Choice of format for serialisation

I am having trouble finding a good choice for serialising data. I have been using msgpack , but recently realised for large byte Vecs, it doesn't do such a great job. As a binary format, I would expect the serialised data to have only a fixed overhead, but it seems that is not the case.

For example, serialising say a 2.3 MB Vec of bytes, I would expect the result to be maybe 2.3MB plus a few dozen bytes at most. Instead it seems to be about 3.6MB.

Is there a better choice?

It seems you're serializing it as base64 string by accident. It works on my simple test.

Cargo.toml:

[package]
name = "foo"
version = "0.1.0"
edition = "2021"

[dependencies]
rmp-serde = "1.1"
serde = { version = "1", features = ["derive"] }

src/main.rs:

#[derive(Debug, serde::Serialize)]
struct Msg {
    foo: Vec<u8>,
}

fn main() {
    let msg = Msg { foo: vec![42; 2_300_000] };
    let pack = rmp_serde::to_vec(&msg).unwrap();
    println!("size: {}", pack.len());
}

Result:

size: 2300006
2 Likes

Hmm, thanks. I must be missing something. Will investigate what has happened.

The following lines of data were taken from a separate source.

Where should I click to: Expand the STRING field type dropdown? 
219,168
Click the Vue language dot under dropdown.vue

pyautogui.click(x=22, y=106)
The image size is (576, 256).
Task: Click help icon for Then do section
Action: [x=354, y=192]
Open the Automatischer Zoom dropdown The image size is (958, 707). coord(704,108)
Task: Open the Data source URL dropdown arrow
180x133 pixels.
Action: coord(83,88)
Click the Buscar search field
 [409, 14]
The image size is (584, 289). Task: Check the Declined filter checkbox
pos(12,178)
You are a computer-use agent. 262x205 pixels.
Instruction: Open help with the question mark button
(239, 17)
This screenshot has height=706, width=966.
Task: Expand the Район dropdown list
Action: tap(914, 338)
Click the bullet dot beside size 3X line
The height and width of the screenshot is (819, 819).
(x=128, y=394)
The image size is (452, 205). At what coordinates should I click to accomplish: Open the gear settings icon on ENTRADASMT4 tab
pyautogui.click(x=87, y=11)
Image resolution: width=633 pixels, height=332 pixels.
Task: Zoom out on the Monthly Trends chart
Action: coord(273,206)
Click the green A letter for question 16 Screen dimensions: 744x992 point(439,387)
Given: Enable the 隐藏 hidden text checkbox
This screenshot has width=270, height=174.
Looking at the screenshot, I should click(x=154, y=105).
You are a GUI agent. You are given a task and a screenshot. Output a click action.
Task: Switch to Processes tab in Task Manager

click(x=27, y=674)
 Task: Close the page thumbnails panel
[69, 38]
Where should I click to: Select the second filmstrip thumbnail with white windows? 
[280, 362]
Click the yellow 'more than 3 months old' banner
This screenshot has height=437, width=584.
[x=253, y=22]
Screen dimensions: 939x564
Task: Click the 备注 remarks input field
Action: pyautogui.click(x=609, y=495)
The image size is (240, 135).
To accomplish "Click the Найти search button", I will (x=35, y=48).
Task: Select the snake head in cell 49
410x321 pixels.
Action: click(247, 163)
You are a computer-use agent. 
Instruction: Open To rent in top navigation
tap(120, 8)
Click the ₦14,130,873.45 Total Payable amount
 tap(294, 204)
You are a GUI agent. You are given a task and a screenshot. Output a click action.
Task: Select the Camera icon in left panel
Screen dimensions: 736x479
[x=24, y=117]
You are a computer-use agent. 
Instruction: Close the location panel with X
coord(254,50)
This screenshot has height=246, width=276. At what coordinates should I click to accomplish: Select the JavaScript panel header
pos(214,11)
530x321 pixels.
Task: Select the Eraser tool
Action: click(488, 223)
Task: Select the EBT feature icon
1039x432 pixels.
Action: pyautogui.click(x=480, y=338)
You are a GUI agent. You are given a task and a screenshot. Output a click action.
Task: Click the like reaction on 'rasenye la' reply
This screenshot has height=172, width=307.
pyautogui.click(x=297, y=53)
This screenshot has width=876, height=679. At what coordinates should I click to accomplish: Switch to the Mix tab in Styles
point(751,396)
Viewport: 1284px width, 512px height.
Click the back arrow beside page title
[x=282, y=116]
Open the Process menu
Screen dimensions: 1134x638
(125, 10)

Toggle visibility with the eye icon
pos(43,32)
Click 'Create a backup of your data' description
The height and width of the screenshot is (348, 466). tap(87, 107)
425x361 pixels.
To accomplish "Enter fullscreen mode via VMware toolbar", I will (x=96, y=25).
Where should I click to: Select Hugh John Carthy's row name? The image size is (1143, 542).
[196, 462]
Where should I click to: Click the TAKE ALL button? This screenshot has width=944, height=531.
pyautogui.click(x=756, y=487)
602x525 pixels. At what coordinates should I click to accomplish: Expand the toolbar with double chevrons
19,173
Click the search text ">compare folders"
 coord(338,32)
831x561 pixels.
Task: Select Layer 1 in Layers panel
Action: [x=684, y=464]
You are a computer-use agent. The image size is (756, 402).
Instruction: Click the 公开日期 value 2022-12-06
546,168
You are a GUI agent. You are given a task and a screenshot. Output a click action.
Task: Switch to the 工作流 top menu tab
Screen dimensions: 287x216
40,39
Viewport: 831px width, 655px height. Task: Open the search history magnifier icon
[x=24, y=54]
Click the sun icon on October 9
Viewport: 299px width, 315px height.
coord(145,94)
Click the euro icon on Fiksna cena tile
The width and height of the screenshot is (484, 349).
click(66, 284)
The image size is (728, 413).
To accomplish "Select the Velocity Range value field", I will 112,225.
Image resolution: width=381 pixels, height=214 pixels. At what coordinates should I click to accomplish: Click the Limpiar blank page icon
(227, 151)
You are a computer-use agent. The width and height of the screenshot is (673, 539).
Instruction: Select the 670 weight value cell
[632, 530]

Aha. If you change 42 to 250, the output is

size: 4600006

This is because msgpack allows numbers to be encoded differently depending on the value, to allow for efficiency. See msgpack-rust/uint.rs at master · 3Hren/msgpack-rust · GitHub. Note that a u8 takes up 2 bytes this way.

Also note that msgpack allows for effiecient sending off Vec<u8> via msgpack/spec.md at master · msgpack/msgpack · GitHub and for other Vec's via msgpack/spec.md at master · msgpack/msgpack · GitHub. I'm just having a hard time figuring out how to do it via rmp-serde. In my own usage of rmp I've been using write_value in rmpv::encode - Rust.

2 Likes

Oh, in that case it's the problem that the serde can't specialize Vec<u8> over its generic Vec<T> impl. If you control the serialized types, try containers other than Vec<u8> specialized for bytes, like ones from the bytes crate or the BString from the bstr crate.

Two other possibilities:

  1. Use a format that natively supports binary blobs, for example my Neodyn Exchange crate:

    use anyhow::Result;
    use neodyn_xc::Value;
    
    fn main() -> Result<()> {
        let v: Vec<u8> = (0..=u8::MAX).cycle().take(u16::MAX.into()).collect();
        let vlen = v.len();
        let neodyned = neodyn_xc::to_bytes(&Value::Blob(v))?;
    
        println!("v.len() = {}, neodyned.len() = {}", vlen, neodyned.len());
     
         Ok(())
     }
    
  2. Use a non-self-describing format, such as bincode, which can serialize to the most compact representation possible, as the (static) type information will always be provided (and required): Playground – the problem with this approach is that dynamically typed deserialization won't work.

    use serde_json::Value;
    
    fn main() -> Result<()> {
        let v: Vec<u8> = (0..=u8::MAX).cycle().take(u16::MAX.into()).collect();
        let bincoded = bincode::serialize(&v)?;
        println!("v.len() = {}, bincoded.len() = {}", v.len(), bincoded.len());
        let value: Value = bincode::deserialize(&bincoded)?; // this fails
        Ok(())
    }
    
1 Like

Thanks, I have switched to bincode which seems to be working fine, and is producing serialised values of the expected size.

This topic was automatically closed 90 days after the last reply. We invite you to open a new topic if you have further questions or comments.